Soñar con el mar, jugar a ser lobo

Montaje de una foto de escolares ourensanos de excursión en FARO y la edición de ese día.

Montaje de una foto de escolares ourensanos de excursión en FARO y la edición de ese día. / Magar/FDV

Javier Fraiz

Javier Fraiz

La maestra sonríe y los niños posan desconfiados, con cierta contrariedad, ante la cámara del fotógrafo Magar, en las instalaciones de Faro de Vigo. Es viernes, 3 de septiembre de 1971. Muestran extrañeza y la cautela necesaria ante una situación inesperada. Han puesto el pie en otro mundo. Están a 150 kilómetros de casa, una distancia sideral en el tiempo de hace medio siglo.

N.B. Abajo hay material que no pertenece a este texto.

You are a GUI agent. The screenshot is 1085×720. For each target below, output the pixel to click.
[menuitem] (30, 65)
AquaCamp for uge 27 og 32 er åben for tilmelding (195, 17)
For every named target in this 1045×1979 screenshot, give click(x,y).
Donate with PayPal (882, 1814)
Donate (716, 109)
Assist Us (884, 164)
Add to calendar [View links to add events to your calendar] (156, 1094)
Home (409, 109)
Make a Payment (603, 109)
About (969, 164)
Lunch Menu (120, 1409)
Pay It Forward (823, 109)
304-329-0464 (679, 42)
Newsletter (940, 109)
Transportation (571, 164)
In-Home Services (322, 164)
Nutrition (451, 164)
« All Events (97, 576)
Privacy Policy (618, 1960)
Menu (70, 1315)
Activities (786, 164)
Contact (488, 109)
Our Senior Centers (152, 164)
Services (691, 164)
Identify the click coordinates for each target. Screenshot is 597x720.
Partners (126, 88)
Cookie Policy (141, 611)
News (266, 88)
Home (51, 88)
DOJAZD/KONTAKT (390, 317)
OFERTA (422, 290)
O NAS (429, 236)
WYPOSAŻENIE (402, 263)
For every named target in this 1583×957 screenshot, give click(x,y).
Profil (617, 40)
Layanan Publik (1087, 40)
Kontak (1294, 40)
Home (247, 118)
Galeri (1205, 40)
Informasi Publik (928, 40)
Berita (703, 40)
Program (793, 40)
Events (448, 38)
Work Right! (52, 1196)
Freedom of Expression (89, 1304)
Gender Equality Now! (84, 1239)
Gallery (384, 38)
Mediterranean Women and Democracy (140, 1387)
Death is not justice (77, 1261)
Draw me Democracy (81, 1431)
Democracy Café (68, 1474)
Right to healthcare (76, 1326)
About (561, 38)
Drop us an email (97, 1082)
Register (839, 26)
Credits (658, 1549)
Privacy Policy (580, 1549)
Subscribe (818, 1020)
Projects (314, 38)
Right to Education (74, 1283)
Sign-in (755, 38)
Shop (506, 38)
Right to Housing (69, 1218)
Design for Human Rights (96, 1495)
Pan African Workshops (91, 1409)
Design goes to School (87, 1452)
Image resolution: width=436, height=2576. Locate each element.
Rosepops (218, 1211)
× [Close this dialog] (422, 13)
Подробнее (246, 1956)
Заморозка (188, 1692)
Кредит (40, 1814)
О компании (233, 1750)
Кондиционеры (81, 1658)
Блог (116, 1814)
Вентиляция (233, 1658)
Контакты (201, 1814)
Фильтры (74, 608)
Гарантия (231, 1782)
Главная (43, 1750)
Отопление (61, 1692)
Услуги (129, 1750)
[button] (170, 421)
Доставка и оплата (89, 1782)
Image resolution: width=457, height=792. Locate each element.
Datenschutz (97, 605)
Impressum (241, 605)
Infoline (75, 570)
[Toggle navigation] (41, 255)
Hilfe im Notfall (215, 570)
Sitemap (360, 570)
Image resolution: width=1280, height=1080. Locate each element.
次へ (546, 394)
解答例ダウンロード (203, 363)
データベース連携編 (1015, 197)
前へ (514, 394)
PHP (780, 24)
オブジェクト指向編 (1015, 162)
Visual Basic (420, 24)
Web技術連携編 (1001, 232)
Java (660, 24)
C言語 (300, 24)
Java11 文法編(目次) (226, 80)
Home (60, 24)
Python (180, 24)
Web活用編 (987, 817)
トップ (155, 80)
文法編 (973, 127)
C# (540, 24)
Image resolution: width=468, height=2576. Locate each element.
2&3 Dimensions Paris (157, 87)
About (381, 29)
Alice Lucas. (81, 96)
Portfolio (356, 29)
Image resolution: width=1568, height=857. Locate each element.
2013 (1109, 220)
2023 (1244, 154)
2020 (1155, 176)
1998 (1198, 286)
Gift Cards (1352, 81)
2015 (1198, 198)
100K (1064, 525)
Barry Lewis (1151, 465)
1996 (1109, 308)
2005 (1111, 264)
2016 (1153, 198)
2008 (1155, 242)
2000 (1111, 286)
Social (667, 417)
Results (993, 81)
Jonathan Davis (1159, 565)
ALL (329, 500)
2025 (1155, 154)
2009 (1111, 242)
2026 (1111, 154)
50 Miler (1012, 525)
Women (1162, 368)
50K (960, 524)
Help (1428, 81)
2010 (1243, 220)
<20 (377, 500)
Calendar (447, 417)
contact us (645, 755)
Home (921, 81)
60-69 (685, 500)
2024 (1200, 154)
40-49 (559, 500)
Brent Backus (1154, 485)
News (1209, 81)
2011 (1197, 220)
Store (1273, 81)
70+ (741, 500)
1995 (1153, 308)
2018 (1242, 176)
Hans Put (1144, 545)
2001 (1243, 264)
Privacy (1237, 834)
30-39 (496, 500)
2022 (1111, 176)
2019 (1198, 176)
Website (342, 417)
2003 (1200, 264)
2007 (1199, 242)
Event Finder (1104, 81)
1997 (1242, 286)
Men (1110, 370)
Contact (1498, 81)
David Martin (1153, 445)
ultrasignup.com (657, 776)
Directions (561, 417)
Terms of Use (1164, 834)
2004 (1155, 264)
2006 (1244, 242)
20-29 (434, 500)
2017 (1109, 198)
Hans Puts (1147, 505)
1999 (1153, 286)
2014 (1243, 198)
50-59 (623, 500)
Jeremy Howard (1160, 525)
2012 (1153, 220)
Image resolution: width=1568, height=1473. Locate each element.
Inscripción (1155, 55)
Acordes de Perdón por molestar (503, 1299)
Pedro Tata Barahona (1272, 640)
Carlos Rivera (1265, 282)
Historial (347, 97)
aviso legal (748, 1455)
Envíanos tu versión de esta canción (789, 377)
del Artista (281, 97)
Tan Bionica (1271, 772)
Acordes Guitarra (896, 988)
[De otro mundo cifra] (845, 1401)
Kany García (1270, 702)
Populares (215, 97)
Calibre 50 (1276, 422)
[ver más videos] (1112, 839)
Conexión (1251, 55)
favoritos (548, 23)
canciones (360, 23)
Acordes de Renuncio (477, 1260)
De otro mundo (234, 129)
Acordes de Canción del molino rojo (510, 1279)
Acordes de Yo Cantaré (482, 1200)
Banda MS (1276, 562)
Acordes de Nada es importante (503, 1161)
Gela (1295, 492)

Han realizado un viaje de varias décadas. Diecinueve escolares y su profesora llegan de la escuela rural mixta de Mercedes, una aldea del municipio ourensano de Cualedro, para ver el mar por primera vez en Vigo, para descubrir un entorno urbano que les resulta agreste y lejano, incluso innecesario. La Diputación de Ourense posibilita con una subvención el viaje iniciático, que también llevará al grupo a Santiago.

En la sala de linotipias del periódico, mientras el personal trabaja para moldear las páginas, “un grupo de chiquillos observan curiosos, sorprendidos, entusiasmados, un punto recelosos. Abren desmesuradamente los ojos”, describe la crónica de aquella visita. Se fijan boquiabiertos en la rotativa, los rodillos, las bielas... La extrañeza se acrecienta cuando los invitan a que obtengan un refresco de una máquina expendedora. Cada paso del proceso automático, desapercibido para quienes lo ven con rutina, resulta fascinante e ignoto para estos escolares.

“Estos niños necesitan abrirse al mundo. Ver, tomar contacto. Saber que existen otras cosas (...) Juegan a ser la vaca, o el lobo. Pero no conocen otras cosas. Apenas hablan”, relata la profesora, María Concepción Docampo, al periodista. “Nuestro pueblo está perdido en la montaña. Tiene un horizonte inmediato de montes cerrados. Está a catorce kilómetros de la carretera, que hay que hacer por caminos y pistas, y después hay treinta hasta Verín. En invierno estamos aislados. El pan fresco es una golosina. No llegan ni pescado ni otros alimentos”, subraya la profesora, documentando sin pretenderlo la crónica de un tiempo.

Mercedes tenía en 1971 un centenar de habitantes; hoy solo quedan unos 20, tras décadas de emigración y envejecimiento. El progreso, ansiado y casi inalcanzable entonces, llegó demasiado tarde como para salvar muchas aldeas.

Recupero esta historia, que no he logrado reconstruir –no pude o no supe dar con aquellos niños que hoy son jubilados–, y recuerdo una vivencia de mi madre. Hace unos sesenta años, cuando tenía diez, ganó un concurso de redacción. No pasó de la escuela básica –empezó a trabajar a los 13– y aquello supuso un logro que barniza de nostalgia una época difícil, como fue la infancia por entonces en la Galicia rural. Los alumnos de las escuelas de Cea –Faramontaos, Sobreira, Toubes, Viduedo...– concursaban con un texto. Mi madre ganó con un escrito sobre el mar. Como los niños de Mercedes antes de que viajaran desde Cualedro a Vigo, nunca lo había visto. Soñarlo bastó.